TEXT EXTRACT:

[start]

# SawStop Job Site Saw Zero Clearance Insert



## lew (Feb 13, 2008)

Nice!!


----------



## northwoodsman (Feb 22, 2008)

Did you 3D print them? If so are you willing to share the STL files? I have the same saw. It's a great saw. I have had mine about 18 months now.


----------



## LeeJ (Jul 4, 2007)

My friend. I re-read the part about being 80 a few times! Utter disbelief! Glad to hear you're still playing with wood! 
All the best to you.


----------



## Karson (May 9, 2006)

Northwoodsman: Sorry I didn't ask for them, I'm using ones that I cut out of plywood. I'm going to try and post it tomorrow. Need to take some pictures.

I'm sure it we could find a friendly designer. There's not much to it a flat piece with a 60 degree angle 10 3/8 inches long and 3 1/2 inches wide. You really don't need the riving knife space. You could cut that with the blade.

But if you were designing it I guess you could put it in.


----------



## Karson (May 9, 2006)

Lee: I'm surprised as much as you that the number is that big.

I'm not 80 I'm really 79.99 plus tax

I made 180 memory boxes this year to give the the Mason Dixon Woodworkers for their toy giveaway at christmas.










Sorry for the upside down picture.


----------



## Zipsss (Feb 20, 2007)

Hello Karson. How do you like the table saw in comparison to the old one?


----------



## Karson (May 9, 2006)

Z'eev The Job Site saw uses a formed top surface. It's flat but it's a painted surface of some type. It's interesting that the right side of the surface can be moved maybe a foot to the right. The scales for both closed and open are on the front of the machine. I've taken off the SawStop blade because it's actually over 1/8" in thickness, I've gone to a thinner blade, the current one is .087 thick and 60 tooth. The cut is perfect and does a great job. If I fail to turn on the shop vac and do much cutting the exhaust connector fills up with saw dust and then you get a big blowback to the front of your clothes. There is no dust containment it's from the blade to the dust collector.

I guess if being used on a job site the saw dust would blow to the ground. The wheels are great and it's easy to collapse and then stand it on the end of the saw. I can roll it outside (I have a walk out basement) if I need to work on some larger pieces of wood that find a way to hit something in the shop. But, I do a lot of skill saw work to get big pieces into smaller pieces. Move it outside. My shop is not like the Delaware one. It's a little less than 1/2 of the basement. I do the laundry in my shop.

The grizzly saw that I was using before was nice and stable and I had a lot of jigs that worked with the miter slot to the blade. Those jigs will now have to be recalibrated to a different spacing.

My plans are to delivery the Grizzly to my son-in-law in South Car. but that hasn't happened yet so both saws are taking up space now. My Jointer and thickness planer are at my son-in-laws home about 3 miles from where I live now. So my lumber and big equipment are there and my more finished work will be done at my current home.

I'm probably down to 6,000 BD Ft of lumber, but it's a long way to get smaller.


----------



## northwoodsman (Feb 22, 2008)

Thanks Karson. If I ever get around to needing and designing one I'll send you the file. I design and print a lot of things for my shop. I am having some mobility issues and haven't used the saw in 12 months. At least with the portability it's not in the way. It's folded up and under my 3D printer bench.


----------



## Karson (May 9, 2006)

[end]

DIRECTION 1:
Repeat everything in the SawStop saw thread from "Hello Karson. How" down to "the dust collector.".

Word and element location data:
[start]

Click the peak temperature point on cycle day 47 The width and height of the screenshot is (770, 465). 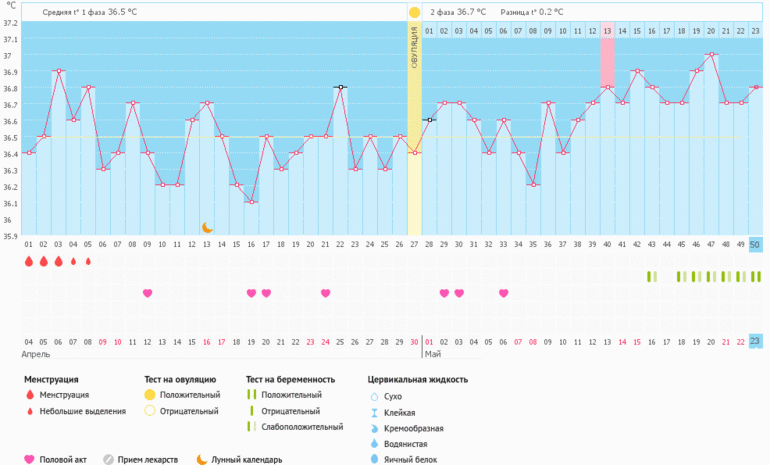tap(711, 54)
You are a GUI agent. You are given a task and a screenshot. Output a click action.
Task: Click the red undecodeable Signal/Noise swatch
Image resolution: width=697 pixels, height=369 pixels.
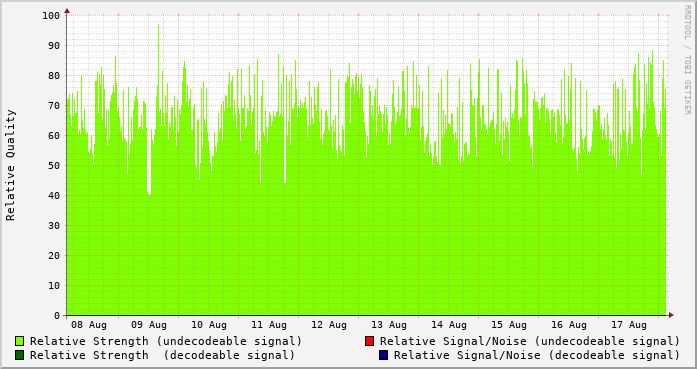369,341
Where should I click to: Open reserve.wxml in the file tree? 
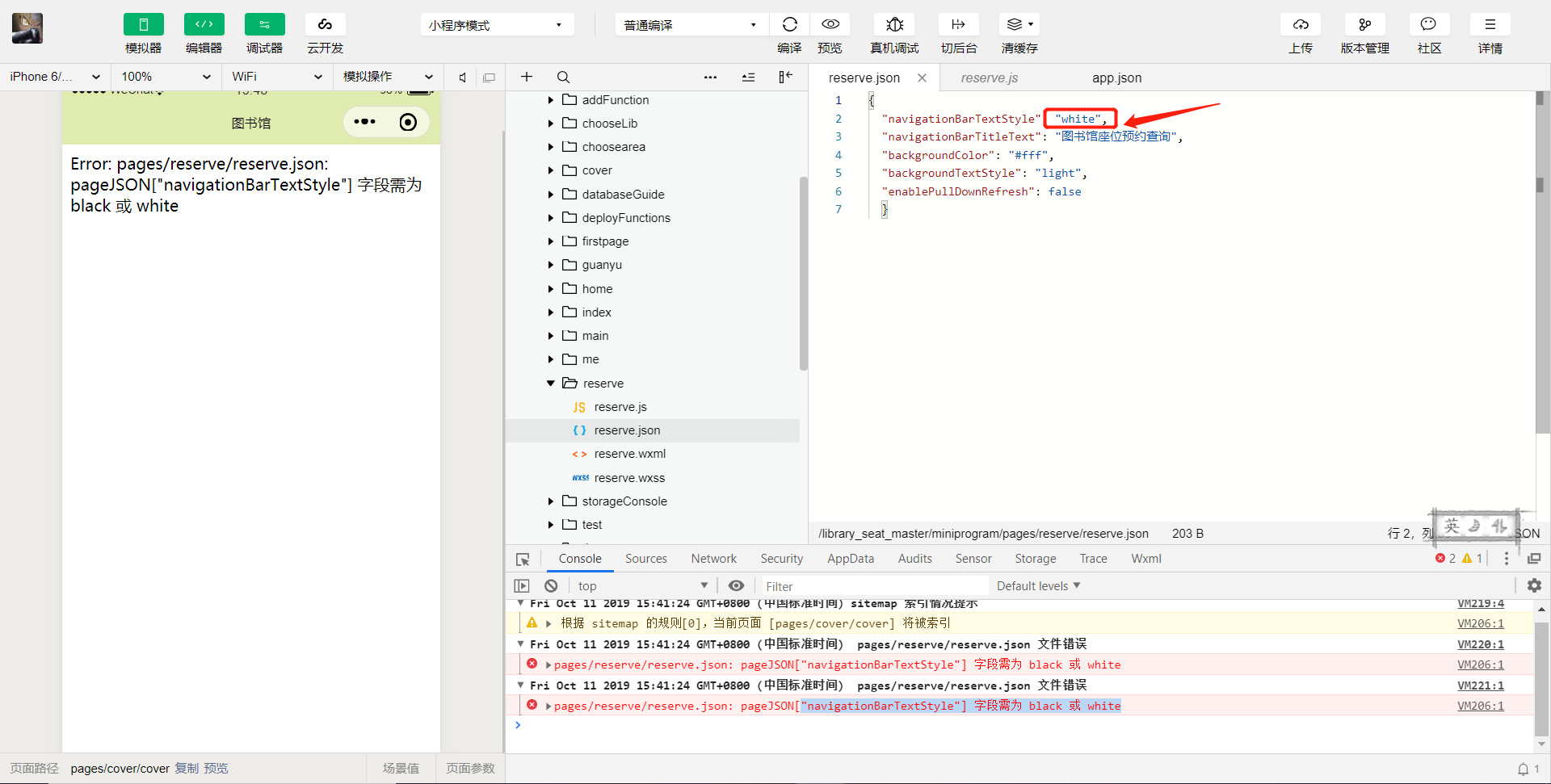[x=629, y=454]
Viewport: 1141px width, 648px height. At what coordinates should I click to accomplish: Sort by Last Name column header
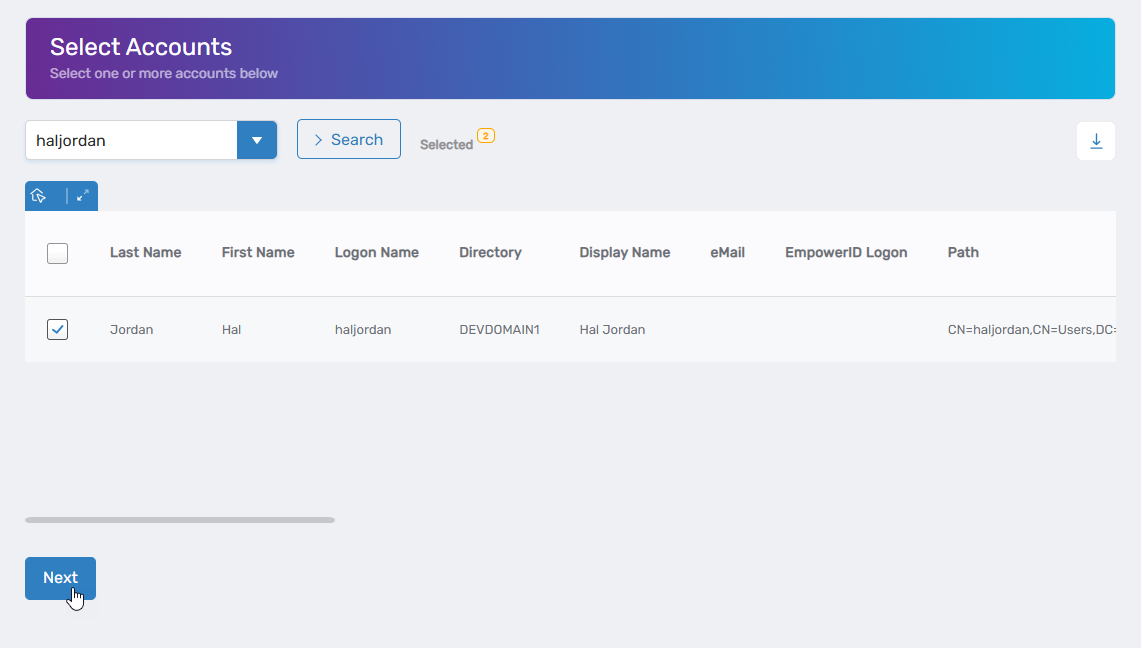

[end]

DIRECTION 2:
Swap "click" for "tap" in the records, in everything from the line containing "Where should I" down to their last line, and return only those lines, otherwise unchanged. Please leave the pictures out.

WRITTEN SOLUTION 1:
Hello Karson. How do you like the table saw in comparison to the old one?


----------



## Karson (May 9, 2006)

Z'eev The Job Site saw uses a formed top surface. It's flat but it's a painted surface of some type. It's interesting that the right side of the surface can be moved maybe a foot to the right. The scales for both closed and open are on the front of the machine. I've taken off the SawStop blade because it's actually over 1/8" in thickness, I've gone to a thinner blade, the current one is .087 thick and 60 tooth. The cut is perfect and does a great job. If I fail to turn on the shop vac and do much cutting the exhaust connector fills up with saw dust and then you get a big blowback to the front of your clothes. There is no dust containment it's from the blade to the dust collector.

WRITTEN SOLUTION 2:
Where should I tap to: Open reserve.wxml in the file tree? 
[x=629, y=454]
Viewport: 1141px width, 648px height. At what coordinates should I tap to accomplish: Sort by Last Name column header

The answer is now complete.